Ted opened a business in 1989, which was a peak year. Things changed radically after this, and Bruce wondered if this was something that as a part of his business model he saw changing very quickly or if it surprised him. Ted said he would love to say he foresaw a lot of things, but he really did not see much coming. He had come out of commercial real estate, which died after the 1986 Tax Reform Act; and he said there was nothing in commercial to do so he should look at residential. It looked attractive at the time, but he never dreamed they would see the ups and downs that they have. Ted said it was probably good to start when he did because it did steal him through some of the early tough times. The flexibility of a business model all of a sudden became absolute. You could not do farming and be surviving in the ‘90s, and you could not do it after 2006 either.

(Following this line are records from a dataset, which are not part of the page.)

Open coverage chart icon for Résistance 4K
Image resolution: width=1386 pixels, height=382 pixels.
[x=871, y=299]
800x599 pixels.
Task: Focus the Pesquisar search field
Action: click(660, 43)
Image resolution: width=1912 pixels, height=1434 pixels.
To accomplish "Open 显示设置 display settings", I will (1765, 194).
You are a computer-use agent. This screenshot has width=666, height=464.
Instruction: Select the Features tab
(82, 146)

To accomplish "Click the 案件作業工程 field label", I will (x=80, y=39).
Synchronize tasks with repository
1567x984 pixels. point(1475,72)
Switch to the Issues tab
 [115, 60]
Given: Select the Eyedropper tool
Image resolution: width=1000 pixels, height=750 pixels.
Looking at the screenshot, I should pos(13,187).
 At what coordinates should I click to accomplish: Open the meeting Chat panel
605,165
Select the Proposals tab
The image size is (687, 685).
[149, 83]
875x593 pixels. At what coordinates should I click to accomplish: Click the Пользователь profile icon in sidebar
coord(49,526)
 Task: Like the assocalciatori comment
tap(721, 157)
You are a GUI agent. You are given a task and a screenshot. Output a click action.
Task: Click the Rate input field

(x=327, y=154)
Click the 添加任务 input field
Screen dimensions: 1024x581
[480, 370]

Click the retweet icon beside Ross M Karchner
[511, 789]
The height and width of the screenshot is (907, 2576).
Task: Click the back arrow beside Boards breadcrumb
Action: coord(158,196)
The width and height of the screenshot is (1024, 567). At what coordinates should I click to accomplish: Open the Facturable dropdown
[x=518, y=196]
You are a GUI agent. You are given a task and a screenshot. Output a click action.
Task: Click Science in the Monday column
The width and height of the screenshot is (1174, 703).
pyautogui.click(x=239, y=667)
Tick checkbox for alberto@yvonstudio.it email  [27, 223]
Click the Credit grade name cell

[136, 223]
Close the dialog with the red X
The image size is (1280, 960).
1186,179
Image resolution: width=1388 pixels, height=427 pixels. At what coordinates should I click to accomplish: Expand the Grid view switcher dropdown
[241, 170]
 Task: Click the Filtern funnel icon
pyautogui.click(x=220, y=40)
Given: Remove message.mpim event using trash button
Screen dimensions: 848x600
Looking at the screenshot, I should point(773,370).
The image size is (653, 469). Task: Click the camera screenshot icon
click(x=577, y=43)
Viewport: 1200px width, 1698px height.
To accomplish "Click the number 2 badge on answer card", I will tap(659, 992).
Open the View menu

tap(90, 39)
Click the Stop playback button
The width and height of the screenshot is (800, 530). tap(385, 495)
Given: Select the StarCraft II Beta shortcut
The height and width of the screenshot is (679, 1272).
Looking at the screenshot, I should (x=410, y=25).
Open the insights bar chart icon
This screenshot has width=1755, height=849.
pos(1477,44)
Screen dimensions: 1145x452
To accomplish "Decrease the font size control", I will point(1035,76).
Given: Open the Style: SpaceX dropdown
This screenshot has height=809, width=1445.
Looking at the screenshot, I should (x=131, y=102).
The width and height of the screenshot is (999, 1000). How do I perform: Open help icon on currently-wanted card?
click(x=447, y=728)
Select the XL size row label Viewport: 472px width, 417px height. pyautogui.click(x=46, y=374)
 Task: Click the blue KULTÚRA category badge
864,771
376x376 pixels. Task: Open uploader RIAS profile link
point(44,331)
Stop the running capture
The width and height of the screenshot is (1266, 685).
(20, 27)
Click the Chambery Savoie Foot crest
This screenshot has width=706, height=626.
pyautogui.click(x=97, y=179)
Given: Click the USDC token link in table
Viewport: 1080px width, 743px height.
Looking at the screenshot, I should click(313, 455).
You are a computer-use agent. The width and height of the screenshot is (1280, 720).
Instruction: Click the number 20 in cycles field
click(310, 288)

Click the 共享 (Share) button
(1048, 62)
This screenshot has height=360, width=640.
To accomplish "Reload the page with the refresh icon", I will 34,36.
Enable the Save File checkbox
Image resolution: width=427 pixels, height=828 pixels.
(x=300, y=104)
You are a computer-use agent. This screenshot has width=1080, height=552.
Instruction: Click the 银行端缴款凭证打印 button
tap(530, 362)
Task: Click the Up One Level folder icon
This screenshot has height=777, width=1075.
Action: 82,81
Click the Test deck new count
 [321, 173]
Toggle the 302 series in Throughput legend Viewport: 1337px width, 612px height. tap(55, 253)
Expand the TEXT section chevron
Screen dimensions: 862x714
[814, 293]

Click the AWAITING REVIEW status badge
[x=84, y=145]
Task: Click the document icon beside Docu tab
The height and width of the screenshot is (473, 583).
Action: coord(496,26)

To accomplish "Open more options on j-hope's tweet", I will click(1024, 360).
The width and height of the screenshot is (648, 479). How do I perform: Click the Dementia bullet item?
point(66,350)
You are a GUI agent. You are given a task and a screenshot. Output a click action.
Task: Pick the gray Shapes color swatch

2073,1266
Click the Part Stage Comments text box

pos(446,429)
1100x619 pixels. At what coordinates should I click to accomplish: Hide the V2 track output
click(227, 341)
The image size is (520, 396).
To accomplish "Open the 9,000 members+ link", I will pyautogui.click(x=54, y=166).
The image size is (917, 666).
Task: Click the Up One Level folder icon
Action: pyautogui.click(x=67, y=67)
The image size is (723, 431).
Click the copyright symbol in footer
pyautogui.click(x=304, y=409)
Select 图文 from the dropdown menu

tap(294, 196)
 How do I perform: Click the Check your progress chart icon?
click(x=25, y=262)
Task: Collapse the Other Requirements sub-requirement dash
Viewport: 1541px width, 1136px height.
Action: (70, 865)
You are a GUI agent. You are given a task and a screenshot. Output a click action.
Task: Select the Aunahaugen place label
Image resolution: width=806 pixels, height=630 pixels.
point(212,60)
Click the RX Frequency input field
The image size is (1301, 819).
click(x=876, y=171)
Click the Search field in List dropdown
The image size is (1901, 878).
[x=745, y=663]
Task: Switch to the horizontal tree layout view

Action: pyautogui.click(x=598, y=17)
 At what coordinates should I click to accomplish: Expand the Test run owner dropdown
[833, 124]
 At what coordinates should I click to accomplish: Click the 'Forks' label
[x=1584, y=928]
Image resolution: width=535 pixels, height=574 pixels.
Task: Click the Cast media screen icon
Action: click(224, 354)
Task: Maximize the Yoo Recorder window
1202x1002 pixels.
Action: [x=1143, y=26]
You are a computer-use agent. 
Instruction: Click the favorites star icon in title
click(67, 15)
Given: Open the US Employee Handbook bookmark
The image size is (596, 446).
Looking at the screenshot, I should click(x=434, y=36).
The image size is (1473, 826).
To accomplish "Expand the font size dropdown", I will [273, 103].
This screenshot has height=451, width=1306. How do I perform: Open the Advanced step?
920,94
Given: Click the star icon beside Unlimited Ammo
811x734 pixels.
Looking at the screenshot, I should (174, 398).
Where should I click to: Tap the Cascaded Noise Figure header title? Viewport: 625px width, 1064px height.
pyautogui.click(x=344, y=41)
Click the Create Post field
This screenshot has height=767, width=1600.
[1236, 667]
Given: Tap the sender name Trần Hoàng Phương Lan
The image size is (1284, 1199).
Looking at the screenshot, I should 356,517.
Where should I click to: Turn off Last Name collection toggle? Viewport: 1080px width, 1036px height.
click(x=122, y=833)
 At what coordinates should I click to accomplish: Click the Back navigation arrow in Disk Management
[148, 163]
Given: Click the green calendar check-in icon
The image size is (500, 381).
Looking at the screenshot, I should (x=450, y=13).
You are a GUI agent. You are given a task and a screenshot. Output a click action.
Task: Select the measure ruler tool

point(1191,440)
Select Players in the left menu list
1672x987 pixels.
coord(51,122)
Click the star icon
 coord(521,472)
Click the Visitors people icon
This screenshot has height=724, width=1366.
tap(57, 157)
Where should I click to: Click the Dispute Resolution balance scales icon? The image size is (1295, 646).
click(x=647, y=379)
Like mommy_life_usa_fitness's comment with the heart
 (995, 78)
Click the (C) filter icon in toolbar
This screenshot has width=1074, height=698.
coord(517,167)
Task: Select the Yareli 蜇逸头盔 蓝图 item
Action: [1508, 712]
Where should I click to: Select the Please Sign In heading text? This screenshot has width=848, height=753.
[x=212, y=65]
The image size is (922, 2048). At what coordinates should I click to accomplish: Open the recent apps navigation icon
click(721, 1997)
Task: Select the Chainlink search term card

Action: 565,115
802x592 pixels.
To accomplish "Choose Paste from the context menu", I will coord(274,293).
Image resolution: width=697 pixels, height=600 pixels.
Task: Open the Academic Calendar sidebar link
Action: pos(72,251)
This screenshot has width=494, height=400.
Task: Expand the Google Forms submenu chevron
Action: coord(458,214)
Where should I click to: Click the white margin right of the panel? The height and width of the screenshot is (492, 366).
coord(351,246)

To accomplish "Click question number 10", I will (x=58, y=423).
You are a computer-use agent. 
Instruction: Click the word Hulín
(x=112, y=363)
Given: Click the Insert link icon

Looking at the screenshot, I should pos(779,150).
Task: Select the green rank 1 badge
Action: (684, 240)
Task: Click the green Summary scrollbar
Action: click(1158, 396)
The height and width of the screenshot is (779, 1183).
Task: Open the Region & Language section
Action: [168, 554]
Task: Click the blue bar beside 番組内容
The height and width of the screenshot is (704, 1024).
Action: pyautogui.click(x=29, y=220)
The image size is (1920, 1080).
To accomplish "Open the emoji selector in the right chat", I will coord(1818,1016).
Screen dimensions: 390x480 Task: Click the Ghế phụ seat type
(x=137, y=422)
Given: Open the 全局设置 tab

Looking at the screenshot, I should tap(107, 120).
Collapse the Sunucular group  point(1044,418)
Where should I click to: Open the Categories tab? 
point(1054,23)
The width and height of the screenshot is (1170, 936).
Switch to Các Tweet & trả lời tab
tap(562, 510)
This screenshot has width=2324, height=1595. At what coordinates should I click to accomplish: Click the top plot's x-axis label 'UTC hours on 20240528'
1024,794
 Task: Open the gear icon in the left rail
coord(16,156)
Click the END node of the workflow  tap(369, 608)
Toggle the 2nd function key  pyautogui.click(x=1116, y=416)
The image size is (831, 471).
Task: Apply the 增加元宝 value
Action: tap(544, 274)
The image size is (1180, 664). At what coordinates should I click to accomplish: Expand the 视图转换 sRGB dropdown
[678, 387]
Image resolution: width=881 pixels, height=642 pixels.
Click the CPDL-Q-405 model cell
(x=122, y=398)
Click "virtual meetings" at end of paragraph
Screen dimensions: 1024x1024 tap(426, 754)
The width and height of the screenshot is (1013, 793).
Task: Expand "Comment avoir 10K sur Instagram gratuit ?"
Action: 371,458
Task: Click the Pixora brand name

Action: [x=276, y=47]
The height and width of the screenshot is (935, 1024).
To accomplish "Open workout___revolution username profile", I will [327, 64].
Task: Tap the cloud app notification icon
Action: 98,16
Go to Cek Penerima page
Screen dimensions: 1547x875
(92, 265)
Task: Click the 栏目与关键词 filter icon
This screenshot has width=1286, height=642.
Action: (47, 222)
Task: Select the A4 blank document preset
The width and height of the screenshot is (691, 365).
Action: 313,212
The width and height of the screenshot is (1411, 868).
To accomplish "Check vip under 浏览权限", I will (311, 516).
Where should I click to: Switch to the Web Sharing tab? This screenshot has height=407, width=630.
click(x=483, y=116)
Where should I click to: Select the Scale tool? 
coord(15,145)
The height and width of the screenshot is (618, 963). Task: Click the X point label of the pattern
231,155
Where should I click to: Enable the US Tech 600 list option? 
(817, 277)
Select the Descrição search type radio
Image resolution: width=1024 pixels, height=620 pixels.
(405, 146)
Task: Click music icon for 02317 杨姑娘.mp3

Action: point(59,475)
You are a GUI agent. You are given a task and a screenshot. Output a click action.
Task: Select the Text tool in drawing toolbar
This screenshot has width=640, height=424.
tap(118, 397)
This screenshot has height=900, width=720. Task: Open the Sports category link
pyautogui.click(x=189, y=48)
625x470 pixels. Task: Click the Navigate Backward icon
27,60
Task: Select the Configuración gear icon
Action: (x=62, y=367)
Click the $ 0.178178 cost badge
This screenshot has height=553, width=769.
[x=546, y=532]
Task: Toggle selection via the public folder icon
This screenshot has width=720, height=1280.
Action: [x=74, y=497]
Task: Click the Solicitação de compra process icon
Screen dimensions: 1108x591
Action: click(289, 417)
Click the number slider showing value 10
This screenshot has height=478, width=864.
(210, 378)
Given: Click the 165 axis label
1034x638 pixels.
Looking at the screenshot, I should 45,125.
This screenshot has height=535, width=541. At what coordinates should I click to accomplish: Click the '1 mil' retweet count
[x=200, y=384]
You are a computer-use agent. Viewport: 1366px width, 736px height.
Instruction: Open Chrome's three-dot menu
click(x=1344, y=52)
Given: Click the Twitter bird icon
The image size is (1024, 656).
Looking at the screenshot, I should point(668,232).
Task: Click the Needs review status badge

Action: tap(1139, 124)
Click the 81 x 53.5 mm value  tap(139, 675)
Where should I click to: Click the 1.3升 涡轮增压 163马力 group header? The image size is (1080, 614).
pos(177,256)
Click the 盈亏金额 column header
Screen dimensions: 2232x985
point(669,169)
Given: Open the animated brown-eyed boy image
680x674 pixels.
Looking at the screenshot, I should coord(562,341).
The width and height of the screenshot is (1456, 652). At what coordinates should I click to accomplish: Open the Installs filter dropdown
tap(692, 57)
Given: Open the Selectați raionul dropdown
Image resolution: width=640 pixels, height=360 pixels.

Bruce went to a meeting at Ted’s company where he talked, and remembered prior to the meeting when they were talking about volume of sales. They were talking about the number of closings that Mike had and the other people who were ahead. Bruce also envisioned a meeting he was not at in 2006 where everybody is doing pretty well, and he wondered how you tell somebody that is doing well that their model is about to radically change and they have to do it before it actually happens. Ted said it is not easy as real estate agents are a wide variety of people, some well educated and others not so much. The biggest example is 3 years ago Ted started harping on short sales, being able to hopefully foresee what was coming. However, agents two years ago said Ted was crazy and they were not going to do what he was talking about. Ted said today about 40% of his sales are short sales. The agents who refused it are probably gone, and the ones who embraced it are doing relatively well to the marketplace. There are not a lot of easy commission checks anywhere.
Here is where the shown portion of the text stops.